• _Instructions to follow_: Write out exactly every line from the one containing "Where should I" through the final line of the material below, both included. Pictures are to be skipped.
⁂
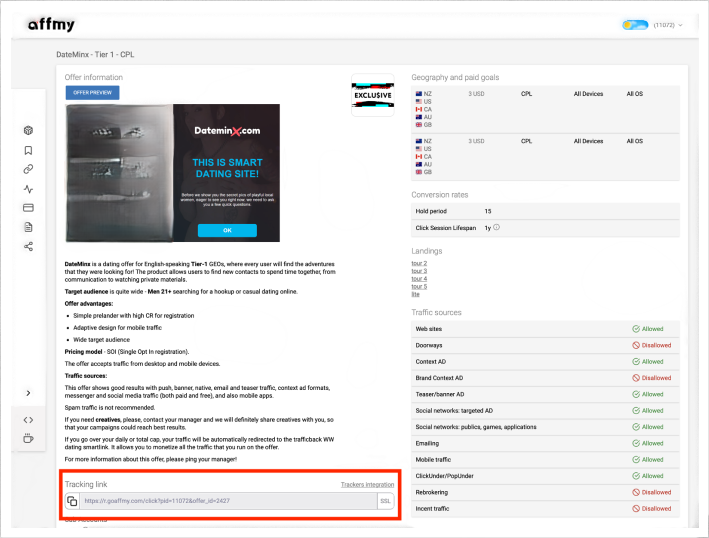
Task: Open the code brackets sidebar icon
Action: [x=28, y=420]
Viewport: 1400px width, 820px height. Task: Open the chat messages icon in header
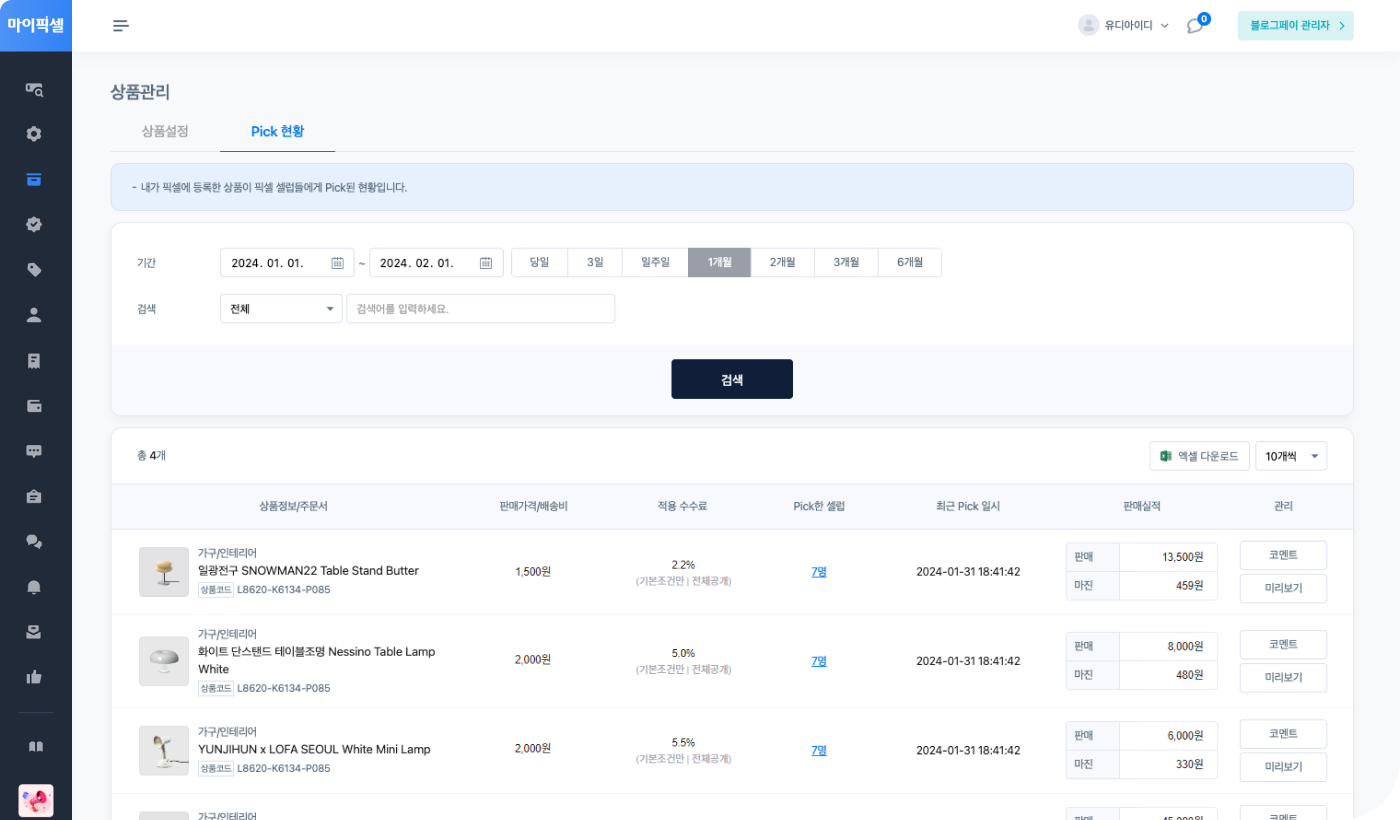point(1195,26)
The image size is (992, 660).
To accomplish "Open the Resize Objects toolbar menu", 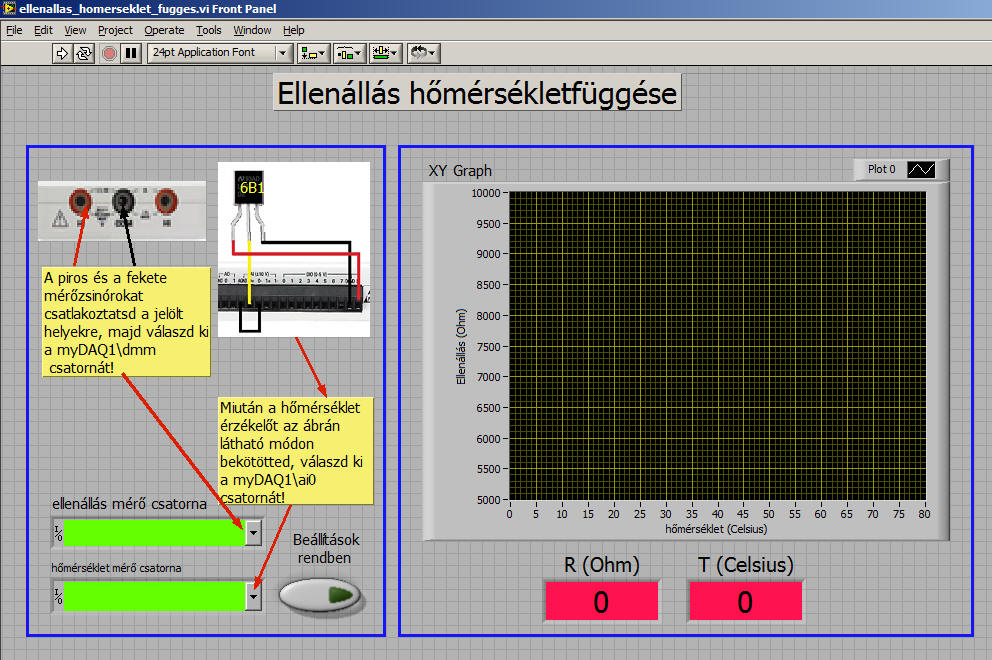I will click(x=384, y=53).
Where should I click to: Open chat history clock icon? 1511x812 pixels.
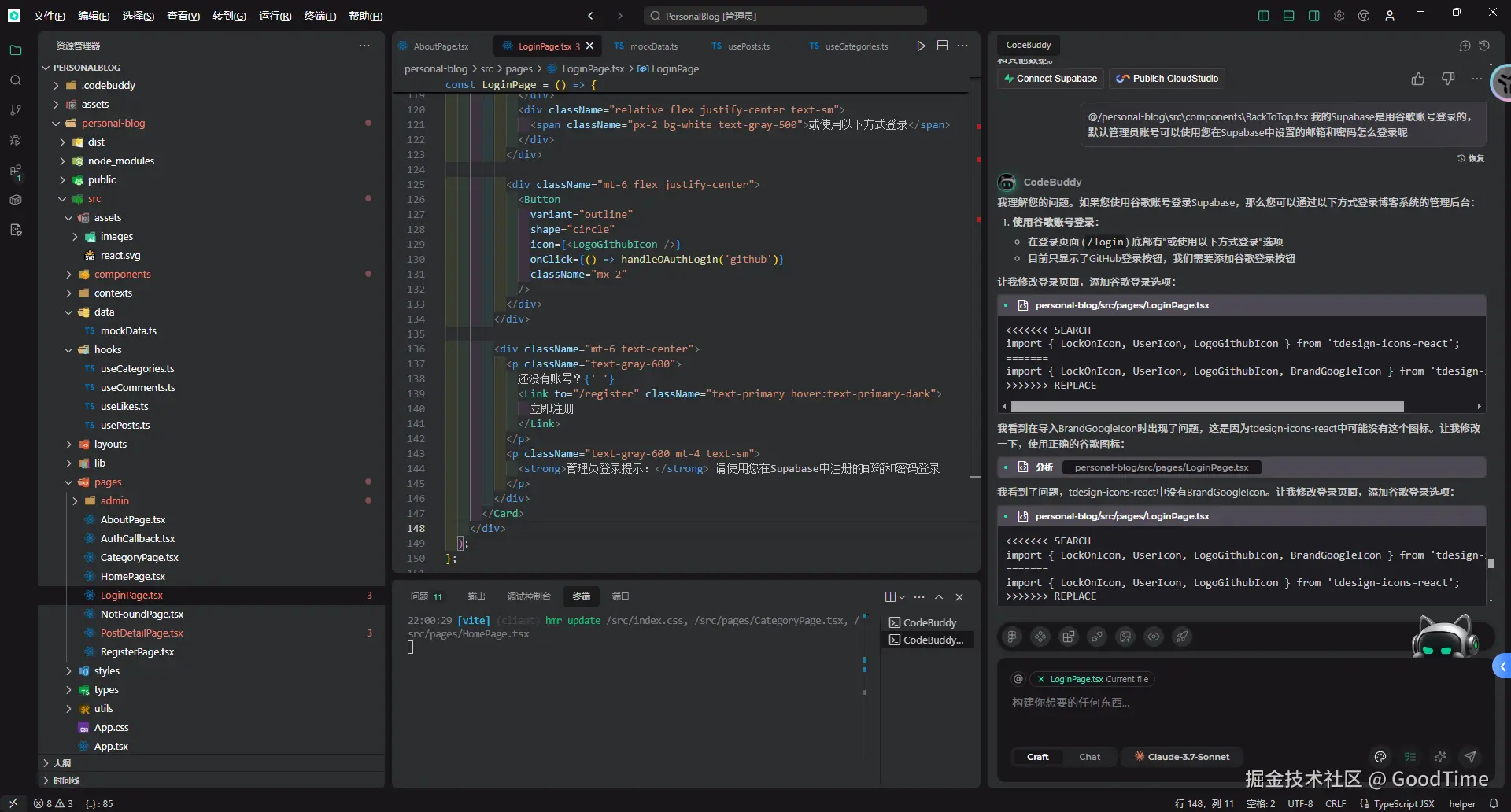pyautogui.click(x=1484, y=46)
⁂
• _Exercise response_:
Where should I click to: Open chat history clock icon? 1511x812 pixels.
pyautogui.click(x=1484, y=46)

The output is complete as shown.